Identify Terms: When thinking about the terms to include in your glossary section, begin by reaching out beyond just the marketing team. Chat with PR, sales, and any other members of the organization that want to get involved. This will help you narrow down the list to the top terms and will allow you to pinpoint those that are most relevant to your business and products.
Once you have a list of terms, be sure to conduct keyword research. This research will allow you to see which terms on your list are the most popular in terms of search. These are the ones you will likely want to start with. Now, this doesn’t mean forget about the other lower volume terms. As mentioned before, you should pursue emerging phrases as well, as this will allow you to get your foot in the door before the competition floods the search results.
Create the Content: With your list of terms solidified, it’s time to start writing the content for the pages. Leverage existing assets on your site that relate to the theme. This information could come in the form of blog posts, product pages, webinars, case studies, infographics, etc. The benefits of doing this are two-fold:
- Your content team will have all the information they need to create a unique and informative page for site visitors.
- The terminology will be defined in one consistent voice.
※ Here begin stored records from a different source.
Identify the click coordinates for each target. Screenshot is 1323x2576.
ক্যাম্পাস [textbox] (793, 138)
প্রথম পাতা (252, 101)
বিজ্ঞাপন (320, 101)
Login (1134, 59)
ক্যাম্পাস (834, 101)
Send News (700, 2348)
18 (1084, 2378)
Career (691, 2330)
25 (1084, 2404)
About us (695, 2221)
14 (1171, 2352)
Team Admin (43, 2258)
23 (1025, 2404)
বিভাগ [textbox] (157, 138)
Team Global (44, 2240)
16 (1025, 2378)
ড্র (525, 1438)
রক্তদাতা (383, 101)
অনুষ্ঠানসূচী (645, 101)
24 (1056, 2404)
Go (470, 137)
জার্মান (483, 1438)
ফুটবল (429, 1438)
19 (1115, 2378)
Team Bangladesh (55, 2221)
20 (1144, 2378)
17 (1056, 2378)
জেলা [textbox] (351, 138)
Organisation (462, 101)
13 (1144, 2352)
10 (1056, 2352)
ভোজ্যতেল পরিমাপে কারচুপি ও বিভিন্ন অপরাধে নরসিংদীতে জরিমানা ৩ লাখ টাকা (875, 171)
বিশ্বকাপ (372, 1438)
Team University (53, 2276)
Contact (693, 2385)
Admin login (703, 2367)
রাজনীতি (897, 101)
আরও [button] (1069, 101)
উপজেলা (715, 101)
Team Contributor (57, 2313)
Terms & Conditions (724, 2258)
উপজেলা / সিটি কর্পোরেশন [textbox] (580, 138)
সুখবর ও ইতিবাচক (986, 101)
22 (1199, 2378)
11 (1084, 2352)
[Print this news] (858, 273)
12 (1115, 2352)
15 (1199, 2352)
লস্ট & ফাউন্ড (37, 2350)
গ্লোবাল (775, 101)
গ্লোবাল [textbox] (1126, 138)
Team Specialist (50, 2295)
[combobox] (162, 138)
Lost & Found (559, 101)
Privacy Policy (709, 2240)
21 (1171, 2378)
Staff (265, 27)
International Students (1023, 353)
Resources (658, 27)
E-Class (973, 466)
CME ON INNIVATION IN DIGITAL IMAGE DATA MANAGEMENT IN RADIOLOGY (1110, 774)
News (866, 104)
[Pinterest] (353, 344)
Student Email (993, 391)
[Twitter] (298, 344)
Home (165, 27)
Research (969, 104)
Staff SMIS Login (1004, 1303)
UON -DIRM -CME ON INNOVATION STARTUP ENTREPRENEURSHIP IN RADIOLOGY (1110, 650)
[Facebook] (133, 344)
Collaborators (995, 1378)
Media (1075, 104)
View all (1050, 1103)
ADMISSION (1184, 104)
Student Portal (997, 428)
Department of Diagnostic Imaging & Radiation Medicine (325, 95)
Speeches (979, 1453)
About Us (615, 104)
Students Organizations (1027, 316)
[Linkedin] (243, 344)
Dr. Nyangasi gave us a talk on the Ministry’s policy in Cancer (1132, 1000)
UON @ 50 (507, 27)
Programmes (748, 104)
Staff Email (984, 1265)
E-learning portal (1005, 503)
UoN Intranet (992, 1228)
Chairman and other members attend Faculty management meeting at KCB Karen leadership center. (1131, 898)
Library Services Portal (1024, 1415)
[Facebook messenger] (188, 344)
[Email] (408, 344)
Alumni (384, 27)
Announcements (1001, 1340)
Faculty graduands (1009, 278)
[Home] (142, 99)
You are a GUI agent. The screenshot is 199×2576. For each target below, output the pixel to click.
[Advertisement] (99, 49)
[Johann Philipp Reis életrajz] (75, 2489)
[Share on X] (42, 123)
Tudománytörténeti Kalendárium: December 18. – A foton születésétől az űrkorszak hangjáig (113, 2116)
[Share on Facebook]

In terms of formatting the layout of the page, begin with analyzing the pages that are ranking above the fold in search for the targeted term. Do these pages have a question in the title? Do they include the word “definition” or “define”? These clues should serve as a roadmap for your own page development. Of course, don’t be afraid to go above and beyond what you are seeing in the search results. This extra effort could put your page ahead of all the others.
Lastly, be sure to add relevant crosslinks to the page. Include a link to the core page for the focus phrase and other related pages that drive conversions on your website. Glossary pages will pull the new visitors through the door – it is then your job as the marketer to make sure they stay on the website and move further down the sales funnel.
After you’ve created your first set of glossary pages, it’s time to track the results. Be sure to leverage the SEO tools that are available so you can see keyword, traffic, and conversion improvements. I’m confident you and your organization will be happy with the results once they start coming in.